Project Reclaim: the best-kept secret in the Minden community

Founder/director Ron Anderson talks with a group of interested community leaders Thursday.

By Bonnie Culverhouse

Just what is the best-kept secret in the Minden community? Well, according to founder/director Ron Anderson, it could very well be Project Reclaim.

Periodically, Anderson gathers a group of local leaders and businesspersons to his Project Reclaim location to do something a lot of people may not … tell his story. It’s a way to let them know why he founded the project and how they can help get out the word.

Anderson grew up in an apartment in Shiny, he said.

“By the time I was 16, I was carrying a gun. I really believed that I would die on the streets by a gun,” he said. “That’s what people told me, and I believed it.”

But, thanks to a teacher, Anderson turned a corner before he graduated, and he does his best to give back to the community.

Project Reclaim is a highly constructed afterschool and summer academy that helps ensure today’s youth don’t go through the same challenges as Anderson. It offers youth leadership training, social skills development and academic and behavioral follow up and intervention/referral services for kids third grade through high school. Anderson hopes to add kindergarten and up.

“We provide service learning opportunities for our people because we want them to understand – living in this great country – you don’t just go around with your hand out.” Anderson said. “You have to learn that you have to give back. There’s a responsibility and obligation to help the community to be better.”

In addition, his program offers parental and guardian activities, workplace readiness training and a lifeskill class under Judge Sherb Sentell.

Statistics followed from 2008 until 2012, show 100 percent of those students who came through Project Reclaim avoided teen pregnancy, juvenile court and remained in school.

If you don’t have a child who falls into these demographics, why should you care? Well, if for no other reason, then your tax dollars.

If a young person ends up in a Louisiana Juvenile Secure Facility, it costs $424 per youth, per day to house and feed them. It adds up to more than $154,700 per year.

Project Reclaim, with 72 youth coming through the program over one year, the cost is $8.52 per day for one youth over that one year. With grant funds, that’s $4.28 per family per day.

Anderson’s operating budget is $225K per year. He has one paid assistant, Zaria Stephens. who tutors math, provides homework assistance and helps with administration.

“It’s a fiscally conservative program,” he said.
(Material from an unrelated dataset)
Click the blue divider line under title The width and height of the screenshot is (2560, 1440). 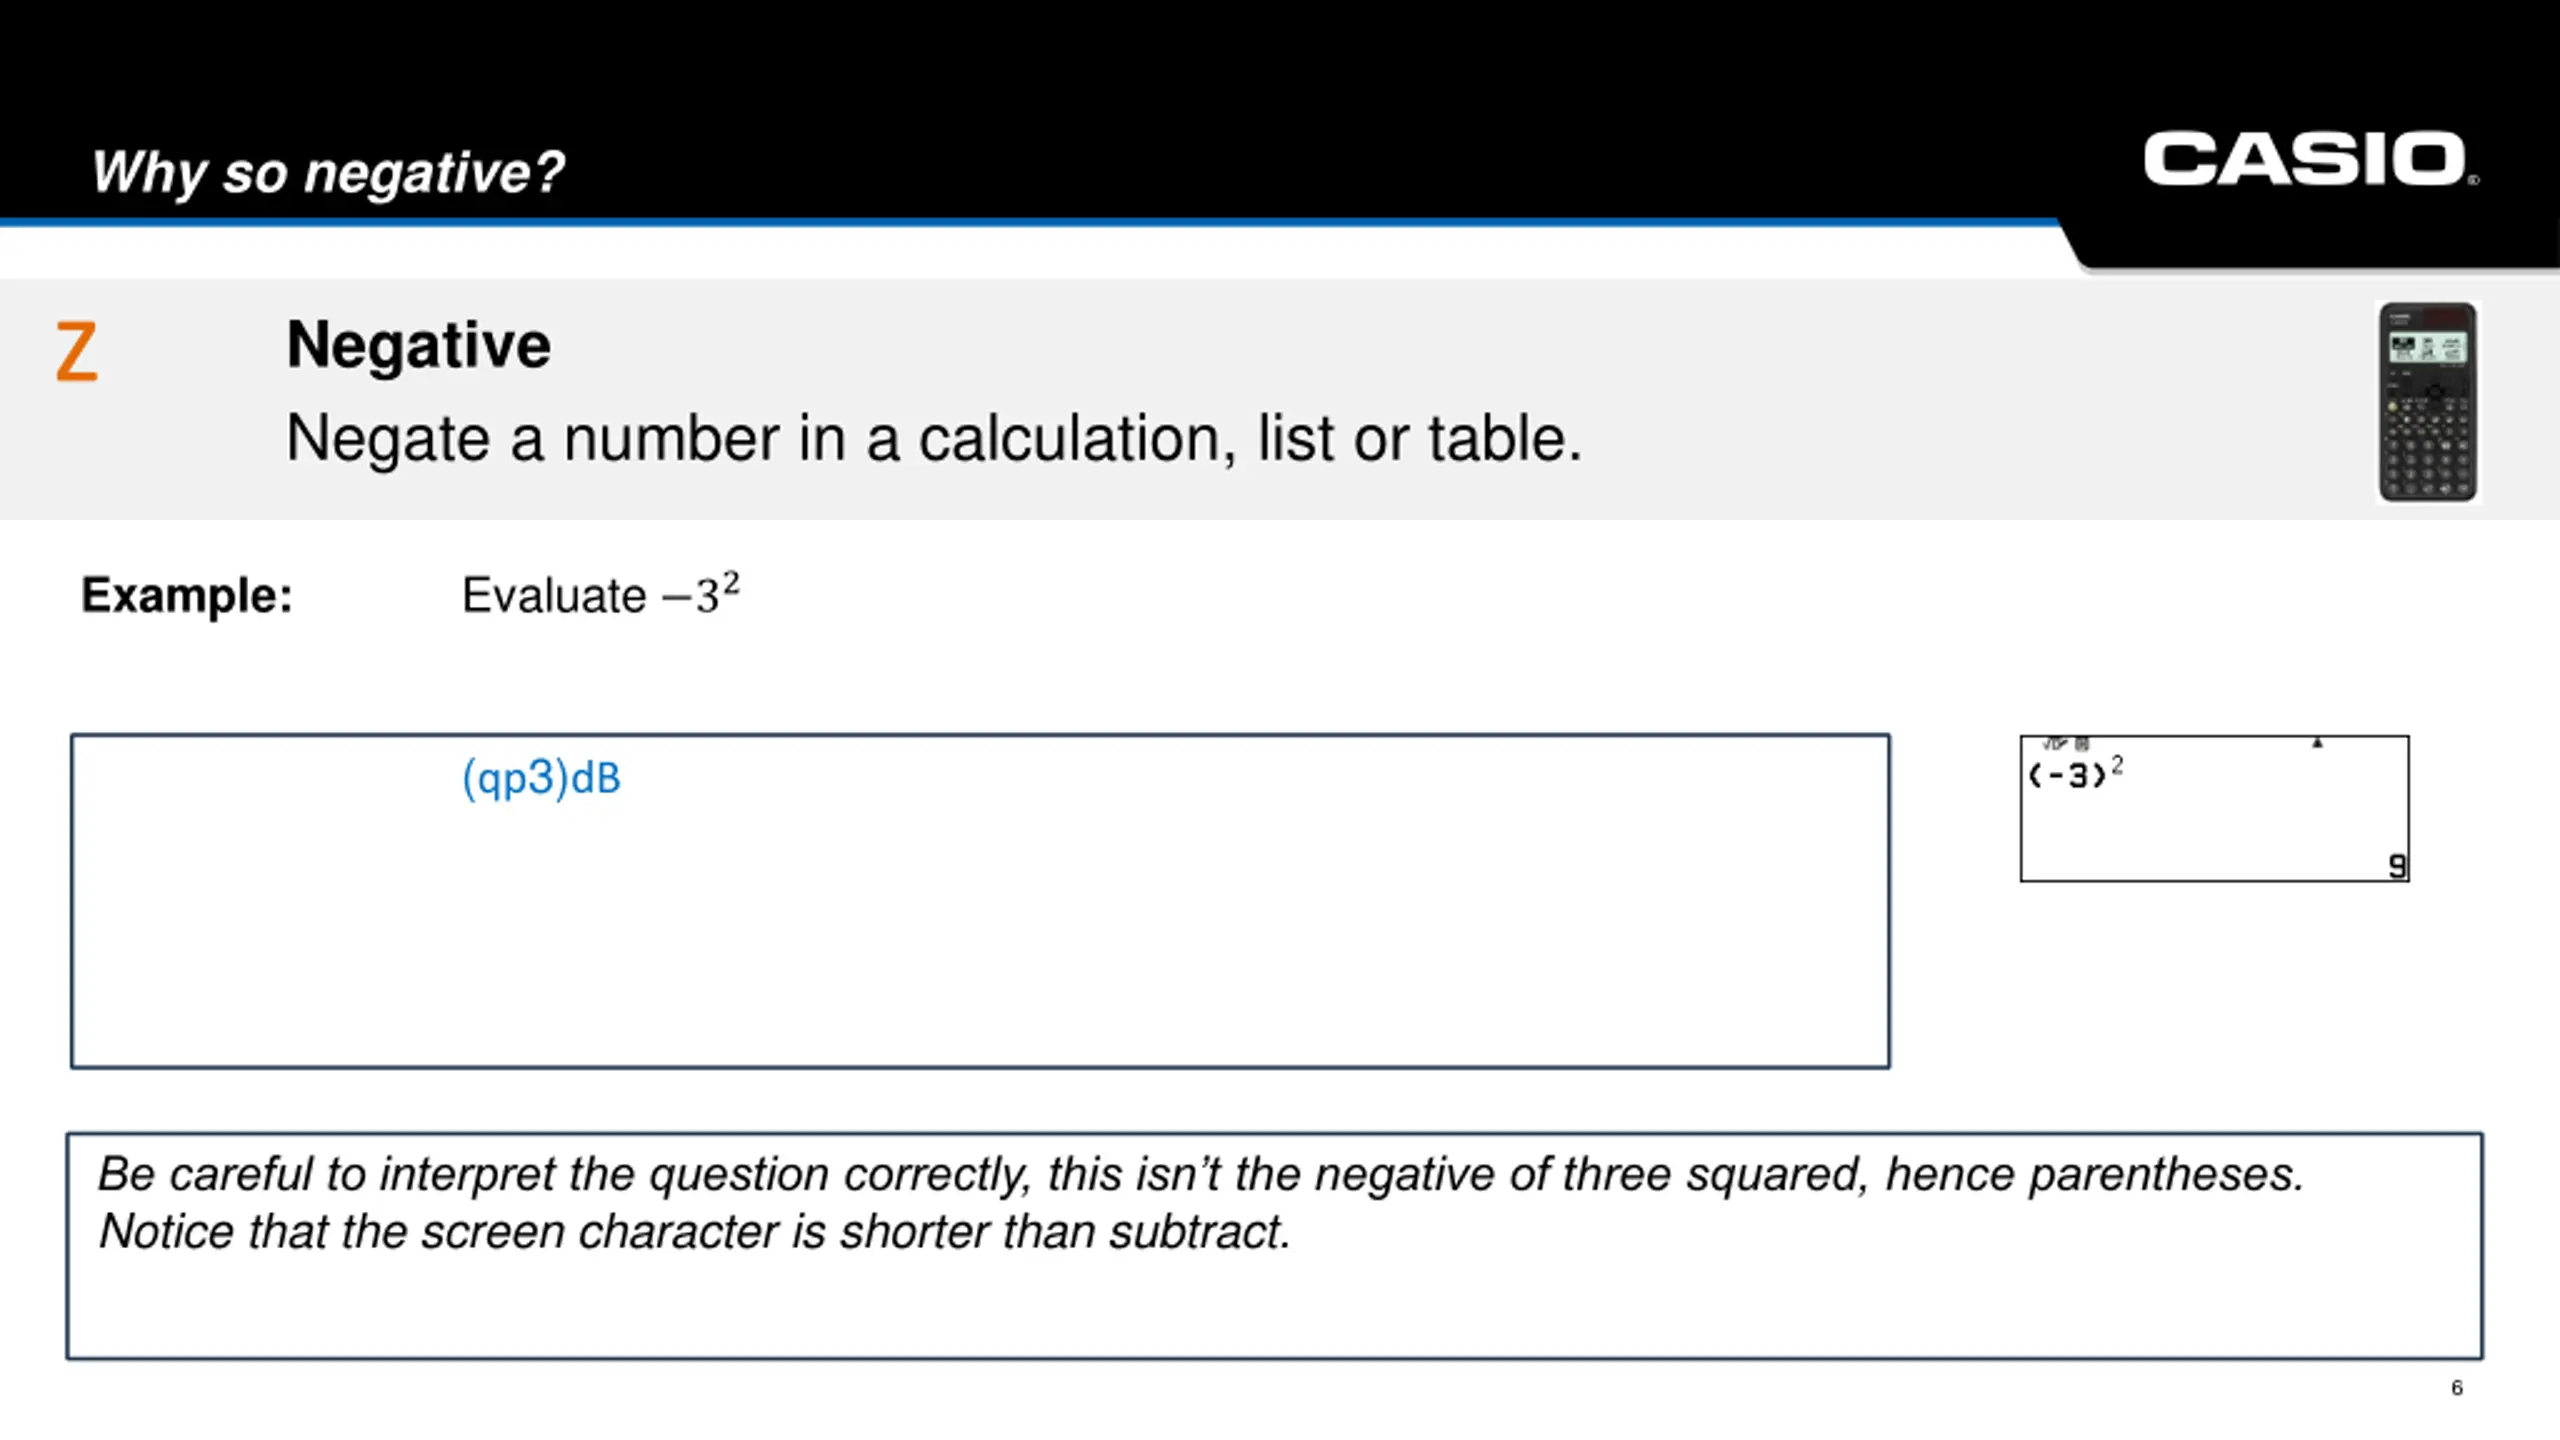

But like a lot of these programs, Project Reclaim depends on grants that aren’t always forthcoming, and the support of the community. So, if you don’t know about it, Anderson would like nothing better than to have any and everyone to visit Project Reclaim at 202 Miller Street (next to UCAP) in Minden. Learn about what they are doing there, the lives they are changing and what you can do to help, or visit prstars.org and donate.